Reproduce word for word the part of the folklore passage from "Oral tradition preserves" up to and including "than the liminality.".

#### [Selection]
+===+
Oral tradition preserves her stories. There is no ancient written text. Ethnographers working in the twentieth century recorded accounts from devotees, but the tradition itself is older, though how much older is contested.

The ningyo of Japan

The ningyo of Japanese folklore is a fish-person, sometimes beautiful, sometimes monstrous. Early accounts describe it as having a human face and a fish's body, with scales and fins. Eating its flesh grants immortality or long life, but catching one brings storms and disaster.

The ningyo appears in medieval Japanese texts and artwork, often as a creature of omen. It is not a seducer or a singer. It is a boundary creature, a sign that the natural order has been disturbed. Some ningyo are male, some female. The gender is less important than the liminality.

The ningyo is not a borrowing from European mermaid lore. The traditions developed independently, though later Meiji-era Japan encountered Western mermaid imagery and the two began to merge in popular culture.

Oannes and Atargatis in the ancient Near East

Oannes is a fish-man described by the Babylonian priest Berossus in the third century BCE. He emerges from the sea each day to teach humanity writing, law, and agriculture, then returns to the water at night. He is a culture hero, not a seducer. His form is human above, fish below, the inverse of the later mermaid.
+===+
#### [Raw records]
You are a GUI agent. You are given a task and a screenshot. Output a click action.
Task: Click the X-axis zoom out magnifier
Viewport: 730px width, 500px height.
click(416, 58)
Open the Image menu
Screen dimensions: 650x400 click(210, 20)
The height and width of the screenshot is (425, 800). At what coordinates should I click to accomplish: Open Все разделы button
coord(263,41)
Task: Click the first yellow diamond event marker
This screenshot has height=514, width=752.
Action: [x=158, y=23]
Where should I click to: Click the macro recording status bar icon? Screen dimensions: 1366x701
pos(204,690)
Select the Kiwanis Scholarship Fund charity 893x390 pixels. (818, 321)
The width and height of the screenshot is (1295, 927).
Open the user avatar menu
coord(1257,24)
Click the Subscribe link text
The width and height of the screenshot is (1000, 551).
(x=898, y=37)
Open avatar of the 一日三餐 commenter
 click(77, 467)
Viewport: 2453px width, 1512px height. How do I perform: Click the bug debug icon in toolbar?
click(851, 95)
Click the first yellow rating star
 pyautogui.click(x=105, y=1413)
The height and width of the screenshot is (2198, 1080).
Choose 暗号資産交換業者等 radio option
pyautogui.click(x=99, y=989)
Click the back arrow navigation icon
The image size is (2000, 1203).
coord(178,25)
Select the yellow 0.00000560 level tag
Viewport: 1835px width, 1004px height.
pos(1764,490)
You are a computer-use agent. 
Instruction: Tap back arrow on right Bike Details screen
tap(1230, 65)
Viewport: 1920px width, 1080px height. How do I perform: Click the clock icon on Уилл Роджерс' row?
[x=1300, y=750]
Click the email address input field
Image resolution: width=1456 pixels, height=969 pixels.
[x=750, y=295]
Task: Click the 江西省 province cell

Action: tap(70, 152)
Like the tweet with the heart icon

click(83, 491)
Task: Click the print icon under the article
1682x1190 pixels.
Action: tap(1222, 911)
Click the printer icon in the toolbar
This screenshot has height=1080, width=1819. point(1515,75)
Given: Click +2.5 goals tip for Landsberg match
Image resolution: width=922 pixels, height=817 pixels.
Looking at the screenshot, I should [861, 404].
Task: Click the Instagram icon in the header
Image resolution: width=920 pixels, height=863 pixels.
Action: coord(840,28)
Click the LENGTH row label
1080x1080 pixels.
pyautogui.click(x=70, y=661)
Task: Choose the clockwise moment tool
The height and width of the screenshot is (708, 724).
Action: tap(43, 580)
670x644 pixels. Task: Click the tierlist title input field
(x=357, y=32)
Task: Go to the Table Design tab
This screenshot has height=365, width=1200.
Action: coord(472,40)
+===+
#### [Expected answer]
Oral tradition preserves her stories. There is no ancient written text. Ethnographers working in the twentieth century recorded accounts from devotees, but the tradition itself is older, though how much older is contested.

The ningyo of Japan

The ningyo of Japanese folklore is a fish-person, sometimes beautiful, sometimes monstrous. Early accounts describe it as having a human face and a fish's body, with scales and fins. Eating its flesh grants immortality or long life, but catching one brings storms and disaster.

The ningyo appears in medieval Japanese texts and artwork, often as a creature of omen. It is not a seducer or a singer. It is a boundary creature, a sign that the natural order has been disturbed. Some ningyo are male, some female. The gender is less important than the liminality.